[Pixel coordinate grounding data]
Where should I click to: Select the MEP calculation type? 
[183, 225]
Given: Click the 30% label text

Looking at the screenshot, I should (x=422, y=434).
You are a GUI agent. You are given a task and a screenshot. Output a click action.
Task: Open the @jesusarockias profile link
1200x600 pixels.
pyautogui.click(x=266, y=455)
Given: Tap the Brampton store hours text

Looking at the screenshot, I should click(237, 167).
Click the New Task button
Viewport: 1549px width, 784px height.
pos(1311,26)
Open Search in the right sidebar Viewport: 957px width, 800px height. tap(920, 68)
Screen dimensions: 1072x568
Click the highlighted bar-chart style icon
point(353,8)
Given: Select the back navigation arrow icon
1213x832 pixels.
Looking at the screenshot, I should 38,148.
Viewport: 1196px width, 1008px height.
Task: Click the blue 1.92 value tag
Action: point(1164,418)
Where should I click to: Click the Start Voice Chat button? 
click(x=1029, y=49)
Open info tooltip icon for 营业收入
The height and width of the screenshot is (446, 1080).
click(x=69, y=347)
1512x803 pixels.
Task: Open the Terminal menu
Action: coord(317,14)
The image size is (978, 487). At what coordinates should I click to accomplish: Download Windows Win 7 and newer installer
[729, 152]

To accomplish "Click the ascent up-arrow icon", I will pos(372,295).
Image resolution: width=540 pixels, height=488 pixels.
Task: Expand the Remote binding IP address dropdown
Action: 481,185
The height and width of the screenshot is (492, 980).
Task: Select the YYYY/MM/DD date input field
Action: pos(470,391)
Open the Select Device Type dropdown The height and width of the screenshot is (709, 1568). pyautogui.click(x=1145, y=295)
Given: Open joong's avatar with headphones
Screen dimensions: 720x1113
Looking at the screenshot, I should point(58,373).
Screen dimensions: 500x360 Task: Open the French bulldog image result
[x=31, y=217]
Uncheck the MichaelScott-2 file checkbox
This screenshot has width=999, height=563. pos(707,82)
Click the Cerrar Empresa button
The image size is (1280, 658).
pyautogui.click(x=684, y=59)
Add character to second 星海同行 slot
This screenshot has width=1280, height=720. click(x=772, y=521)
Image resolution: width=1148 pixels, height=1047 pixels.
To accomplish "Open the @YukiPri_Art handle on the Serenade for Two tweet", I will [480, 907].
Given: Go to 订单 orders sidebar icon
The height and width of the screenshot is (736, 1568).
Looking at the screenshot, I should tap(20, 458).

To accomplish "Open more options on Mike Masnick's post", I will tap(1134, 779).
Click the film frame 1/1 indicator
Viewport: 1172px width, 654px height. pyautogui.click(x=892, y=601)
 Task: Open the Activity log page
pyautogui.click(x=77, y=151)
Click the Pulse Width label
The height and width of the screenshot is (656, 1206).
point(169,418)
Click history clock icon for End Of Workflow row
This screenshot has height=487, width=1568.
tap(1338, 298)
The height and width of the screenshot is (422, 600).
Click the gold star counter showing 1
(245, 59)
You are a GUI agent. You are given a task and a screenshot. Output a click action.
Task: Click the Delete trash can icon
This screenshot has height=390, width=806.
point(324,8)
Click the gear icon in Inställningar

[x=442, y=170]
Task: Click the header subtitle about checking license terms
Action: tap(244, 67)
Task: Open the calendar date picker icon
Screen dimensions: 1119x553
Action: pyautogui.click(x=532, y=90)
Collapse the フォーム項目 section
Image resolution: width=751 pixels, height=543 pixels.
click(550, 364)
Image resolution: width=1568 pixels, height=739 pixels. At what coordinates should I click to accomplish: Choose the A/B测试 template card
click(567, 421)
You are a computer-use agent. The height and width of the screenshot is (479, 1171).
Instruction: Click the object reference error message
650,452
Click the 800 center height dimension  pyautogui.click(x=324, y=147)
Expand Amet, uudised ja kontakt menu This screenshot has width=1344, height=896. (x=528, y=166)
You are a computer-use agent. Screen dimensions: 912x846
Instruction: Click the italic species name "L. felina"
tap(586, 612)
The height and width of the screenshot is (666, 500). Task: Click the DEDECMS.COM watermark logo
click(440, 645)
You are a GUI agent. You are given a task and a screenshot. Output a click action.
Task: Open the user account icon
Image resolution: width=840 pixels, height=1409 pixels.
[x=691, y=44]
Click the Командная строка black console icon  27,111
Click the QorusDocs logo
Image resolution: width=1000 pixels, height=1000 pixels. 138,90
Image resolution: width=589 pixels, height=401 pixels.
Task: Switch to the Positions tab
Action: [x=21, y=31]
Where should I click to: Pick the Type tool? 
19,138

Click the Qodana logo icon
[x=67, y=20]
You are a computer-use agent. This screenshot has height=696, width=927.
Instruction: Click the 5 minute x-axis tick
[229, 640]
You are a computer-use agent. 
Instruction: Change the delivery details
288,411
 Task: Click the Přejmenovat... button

• Work request
Every single entry above has to be copied exactly.

• Reply to the exercise
Where should I click to: Select the MEP calculation type? 
[183, 225]
Given: Click the 30% label text

Looking at the screenshot, I should (x=422, y=434).
You are a GUI agent. You are given a task and a screenshot. Output a click action.
Task: Open the @jesusarockias profile link
1200x600 pixels.
pyautogui.click(x=266, y=455)
Given: Tap the Brampton store hours text

Looking at the screenshot, I should click(237, 167).
Click the New Task button
Viewport: 1549px width, 784px height.
pos(1311,26)
Open Search in the right sidebar Viewport: 957px width, 800px height. tap(920, 68)
Screen dimensions: 1072x568
Click the highlighted bar-chart style icon
point(353,8)
Given: Select the back navigation arrow icon
1213x832 pixels.
Looking at the screenshot, I should 38,148.
Viewport: 1196px width, 1008px height.
Task: Click the blue 1.92 value tag
Action: point(1164,418)
Where should I click to: Click the Start Voice Chat button? 
click(x=1029, y=49)
Open info tooltip icon for 营业收入
The height and width of the screenshot is (446, 1080).
click(x=69, y=347)
1512x803 pixels.
Task: Open the Terminal menu
Action: coord(317,14)
The image size is (978, 487). At what coordinates should I click to accomplish: Download Windows Win 7 and newer installer
[729, 152]

To accomplish "Click the ascent up-arrow icon", I will pos(372,295).
Image resolution: width=540 pixels, height=488 pixels.
Task: Expand the Remote binding IP address dropdown
Action: 481,185
The height and width of the screenshot is (492, 980).
Task: Select the YYYY/MM/DD date input field
Action: pos(470,391)
Open the Select Device Type dropdown The height and width of the screenshot is (709, 1568). pyautogui.click(x=1145, y=295)
Given: Open joong's avatar with headphones
Screen dimensions: 720x1113
Looking at the screenshot, I should point(58,373).
Screen dimensions: 500x360 Task: Open the French bulldog image result
[x=31, y=217]
Uncheck the MichaelScott-2 file checkbox
This screenshot has width=999, height=563. pos(707,82)
Click the Cerrar Empresa button
The image size is (1280, 658).
pyautogui.click(x=684, y=59)
Add character to second 星海同行 slot
This screenshot has width=1280, height=720. click(x=772, y=521)
Image resolution: width=1148 pixels, height=1047 pixels.
To accomplish "Open the @YukiPri_Art handle on the Serenade for Two tweet", I will [480, 907].
Given: Go to 订单 orders sidebar icon
The height and width of the screenshot is (736, 1568).
Looking at the screenshot, I should tap(20, 458).

To accomplish "Open more options on Mike Masnick's post", I will tap(1134, 779).
Click the film frame 1/1 indicator
Viewport: 1172px width, 654px height. pyautogui.click(x=892, y=601)
 Task: Open the Activity log page
pyautogui.click(x=77, y=151)
Click the Pulse Width label
The height and width of the screenshot is (656, 1206).
point(169,418)
Click history clock icon for End Of Workflow row
This screenshot has height=487, width=1568.
tap(1338, 298)
The height and width of the screenshot is (422, 600).
Click the gold star counter showing 1
(245, 59)
You are a GUI agent. You are given a task and a screenshot. Output a click action.
Task: Click the Delete trash can icon
This screenshot has height=390, width=806.
point(324,8)
Click the gear icon in Inställningar

[x=442, y=170]
Task: Click the header subtitle about checking license terms
Action: tap(244, 67)
Task: Open the calendar date picker icon
Screen dimensions: 1119x553
Action: pyautogui.click(x=532, y=90)
Collapse the フォーム項目 section
Image resolution: width=751 pixels, height=543 pixels.
click(550, 364)
Image resolution: width=1568 pixels, height=739 pixels. At what coordinates should I click to accomplish: Choose the A/B测试 template card
click(567, 421)
You are a computer-use agent. The height and width of the screenshot is (479, 1171).
Instruction: Click the object reference error message
650,452
Click the 800 center height dimension  pyautogui.click(x=324, y=147)
Expand Amet, uudised ja kontakt menu This screenshot has width=1344, height=896. (x=528, y=166)
You are a computer-use agent. Screen dimensions: 912x846
Instruction: Click the italic species name "L. felina"
tap(586, 612)
The height and width of the screenshot is (666, 500). Task: Click the DEDECMS.COM watermark logo
click(440, 645)
You are a GUI agent. You are given a task and a screenshot. Output a click action.
Task: Open the user account icon
Image resolution: width=840 pixels, height=1409 pixels.
[x=691, y=44]
Click the Командная строка black console icon  27,111
Click the QorusDocs logo
Image resolution: width=1000 pixels, height=1000 pixels. 138,90
Image resolution: width=589 pixels, height=401 pixels.
Task: Switch to the Positions tab
Action: [x=21, y=31]
Where should I click to: Pick the Type tool? 
19,138

Click the Qodana logo icon
[x=67, y=20]
You are a computer-use agent. This screenshot has height=696, width=927.
Instruction: Click the 5 minute x-axis tick
[229, 640]
You are a computer-use agent. 
Instruction: Change the delivery details
288,411
 Task: Click the Přejmenovat... button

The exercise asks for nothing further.